» ФРАГМЕНТ ТЕКСТА:

____________________

Chernobyl. 30 years ago.
Apr. 27th, 2016 12:03 pm![[identity profile]](https://www.dreamwidth.org/img/silk/identity/openid.png)
![[community profile]](https://www.dreamwidth.org/img/silk/identity/community.png)
Вчера было 30 лет со дня Чернобыльской аварии. Я заметила, что у меня в голове почему-то не откладывается эта дата в апреле -- мне все время кажется, что случилась авария в мае. Собственно, в апреле мы (я?) про нее точно не знали. Слухи доползли до Харькова уже в мае, вместе с первыми переселенцами и детьми, отправленными к нам в Харьков "к бабушке", или к любым другим родственникам -- только бы подальше от Киева -- еще до окончания учебного года или сразу после.
Несколько месяцев назад, я уже не помню почему, я заговорила с Гошей про Чернобыль. Для него эти события -- далекое прошлое в далекой экзотической стране. Он был очень удивлен услышав, что это не "когда-то там в допотопные времена", а "совсем недавно" и "с нами." Очень даже непосредственно "с нами". Что его дедушка Дима -- мой папа -- в том самом 1986м был призван и отправлен в Чернобыль на два месяца на ликвидацию последствий аварии. Он работал там не только непосредственно в "тридцатикилометровой зоне", а и на саму крышу четвертого блока выходил.
Мне очень хочется в следующий приезд сесть с папой и записать его рассказ -- и его и мамины воспоминания -- о том, как это было.

____________________

» СОБРАННЫЕ ДАННЫЕ:

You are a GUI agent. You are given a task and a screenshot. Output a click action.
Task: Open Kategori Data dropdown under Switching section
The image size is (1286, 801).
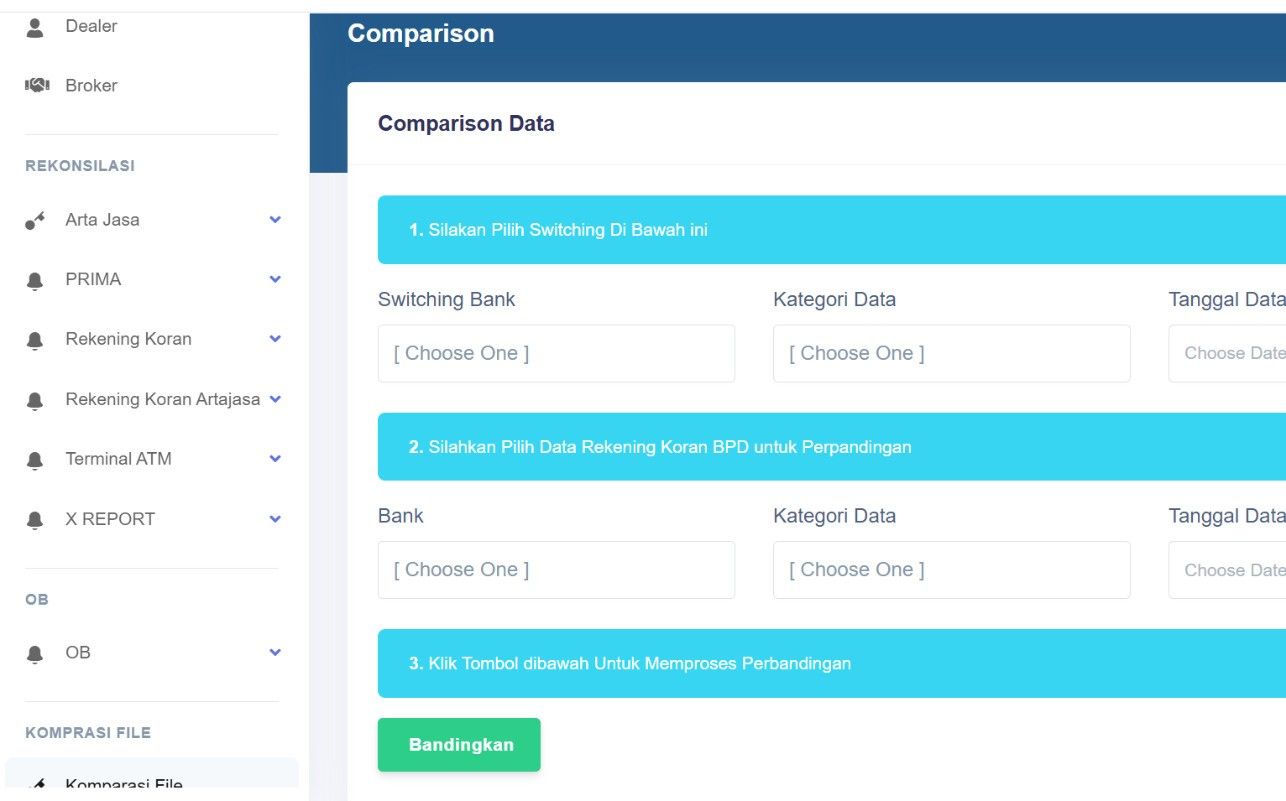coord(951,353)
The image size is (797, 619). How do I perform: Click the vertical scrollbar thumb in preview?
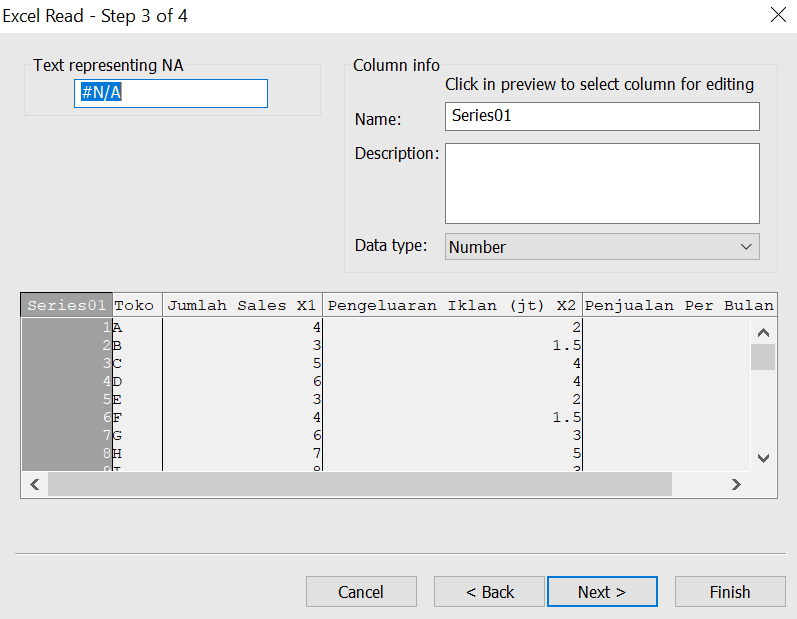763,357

____________________

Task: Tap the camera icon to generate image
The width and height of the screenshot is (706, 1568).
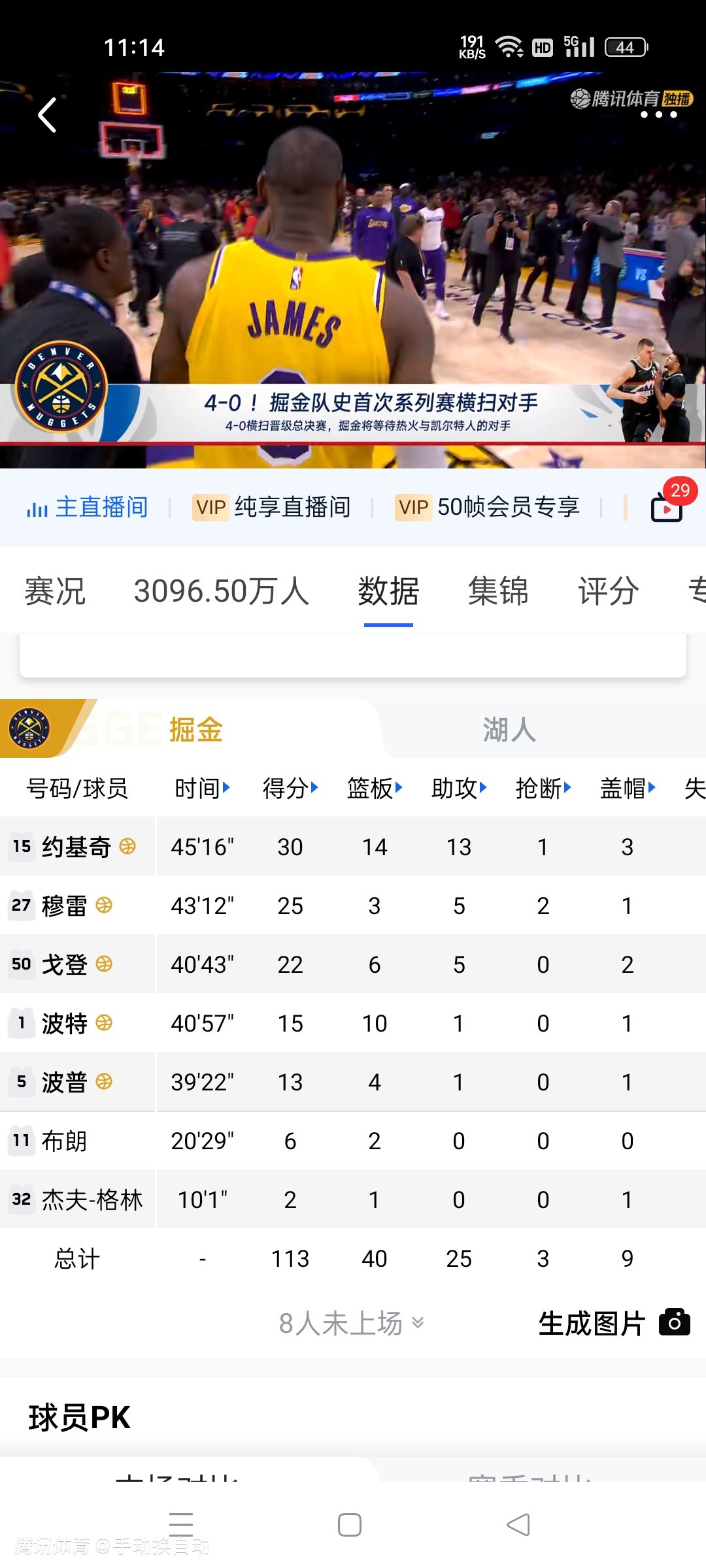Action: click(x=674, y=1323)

____________________

» ЗАДАНИЕ: На какой срок папу автора отправили в Чернобыль в 1986 году, если верить записи о Чернобыле?

» ИТОГОВЫЙ ОТВЕТ: На два месяца.